Apart from managing HMC’s real estate holdings, Cummings is also busy mapping the future of Bain Real Estate: how to manage third-party capital, besides that of HMC, where to deploy existing and future capital and how to link with Bain’s credit and private equity platforms.
“We have the capital that we’re managing on behalf of Harvard available now, so if we find an attractive real estate opportunity, we’ll be ready to execute on it,” Lavine said.
But Lavine at least gave an indication of Bain’s own capital commitments to any funds materializing. “At Bain Capital, we’re different from other firms in that we’re very large co-investors in all of our asset classes, and we expect to be a large co-investor in real estate,” he said.
Bain’s limited partners are eager to access real estate investing through the firm, Lavine said. With more than 1,000 investors across the firm’s platforms, Bain counts heavyweights such as the New Zealand Superannuation Fund, the California State Teachers’ Retirement System and the Canada Pension Plan Investment Board among its limited partners, some of which are also the biggest private real estate investors globally. HMC’s Ivy League peers are also longtime Bain investors: the endowments for Princeton University, Dartmouth College, Columbia University, the University of Pennsylvania and Yale University have committed to various products, according to PEI data.
Bain’s investors reacted positively to the firm entering real estate, Lavine said. “Our LPs seemed to like the idea a lot, not just that this is a new way they can access Bain Capital’s investment approach, but with the way we chose to go about it.”
No PERE interview would be complete without asking whether there is a plan for a dedicated real estate fund. Lavine and Cummings declined to comment on specifics beyond restating the firm’s desire to add third-party capital “sooner rather than later,” Cummings said.

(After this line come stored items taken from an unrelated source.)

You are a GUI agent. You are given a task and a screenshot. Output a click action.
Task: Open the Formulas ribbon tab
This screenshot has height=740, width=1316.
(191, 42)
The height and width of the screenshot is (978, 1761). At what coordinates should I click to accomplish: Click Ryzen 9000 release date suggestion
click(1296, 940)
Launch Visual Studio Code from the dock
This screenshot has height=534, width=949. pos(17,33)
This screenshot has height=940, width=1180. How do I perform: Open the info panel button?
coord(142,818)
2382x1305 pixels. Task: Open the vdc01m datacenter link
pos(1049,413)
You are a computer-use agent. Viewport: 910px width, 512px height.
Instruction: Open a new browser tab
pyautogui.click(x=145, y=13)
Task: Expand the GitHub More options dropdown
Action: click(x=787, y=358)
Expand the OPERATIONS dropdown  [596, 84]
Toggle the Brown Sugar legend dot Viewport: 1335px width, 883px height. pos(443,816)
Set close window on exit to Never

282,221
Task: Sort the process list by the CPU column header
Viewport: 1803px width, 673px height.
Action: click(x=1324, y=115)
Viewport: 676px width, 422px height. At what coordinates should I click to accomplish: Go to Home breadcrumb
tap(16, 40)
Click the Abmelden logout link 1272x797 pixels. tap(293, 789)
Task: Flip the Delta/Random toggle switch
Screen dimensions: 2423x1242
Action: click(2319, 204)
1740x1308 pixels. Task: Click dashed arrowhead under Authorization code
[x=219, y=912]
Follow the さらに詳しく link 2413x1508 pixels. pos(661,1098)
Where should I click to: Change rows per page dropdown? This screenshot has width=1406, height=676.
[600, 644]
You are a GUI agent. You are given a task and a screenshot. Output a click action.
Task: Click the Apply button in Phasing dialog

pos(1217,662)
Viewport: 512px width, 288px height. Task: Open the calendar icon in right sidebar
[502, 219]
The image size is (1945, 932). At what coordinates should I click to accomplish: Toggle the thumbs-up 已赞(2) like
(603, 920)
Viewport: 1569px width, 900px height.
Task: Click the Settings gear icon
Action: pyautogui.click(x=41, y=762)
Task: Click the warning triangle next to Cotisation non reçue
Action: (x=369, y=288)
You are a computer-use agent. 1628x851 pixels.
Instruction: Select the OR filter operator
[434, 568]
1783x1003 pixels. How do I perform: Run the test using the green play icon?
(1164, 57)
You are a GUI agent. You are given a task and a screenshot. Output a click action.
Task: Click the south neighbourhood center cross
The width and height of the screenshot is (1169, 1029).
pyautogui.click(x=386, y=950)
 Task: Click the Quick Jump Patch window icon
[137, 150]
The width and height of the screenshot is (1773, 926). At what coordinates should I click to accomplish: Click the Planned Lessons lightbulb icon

Both the firm and its investors anticipate cross-platform opportunities to harness the real estate team’s background and footprint, with investments from Europe to China, and Bain’s institutional expertise. Potential areas of overlap include life sciences, a thematic focus for the HMC team. Cummings, for example, could help Bain-affiliated life science companies evaluate their real estate options, while he could benefit from better understanding tenant viability as a landlord with proximity to the private equity team’s work.
As for expanding the real estate team, Bain – which has 15 offices and over 950 employees – has moved around some staff to accommodate new platform needs when building previous businesses, and expects to do likewise with real estate. “We clearly expect to add to our already-strong team,” Cummings says. Lavine adds: “As with everything at Bain Capital, we’ll staff this with as many people as it possibly needs, plus three. Nobody has ever said we’re understaffed.”
Continuing to extol the firm’s virtues, the pair say few firms can launch a new platform with immediate cross-asset investment opportunities, billions in capital from a name-brand investor and a seasoned team boasting an enviable track record. “Although this is unusual in that it’s all people coming from the outside, this combination has felt as good a fit as I’ve come across in my 25 years with Bain Capital,” Lavine said.
A giant in other alternatives, Bain is positioning itself as a formidable real estate player too. The PERE 50 ranking, which measures private equity real estate capital raised over five years, is one yardstick to measure its success. Once Bain adds third-party management to its real estate business it will expect to rise up that ranking, and other sector benchmarks besides.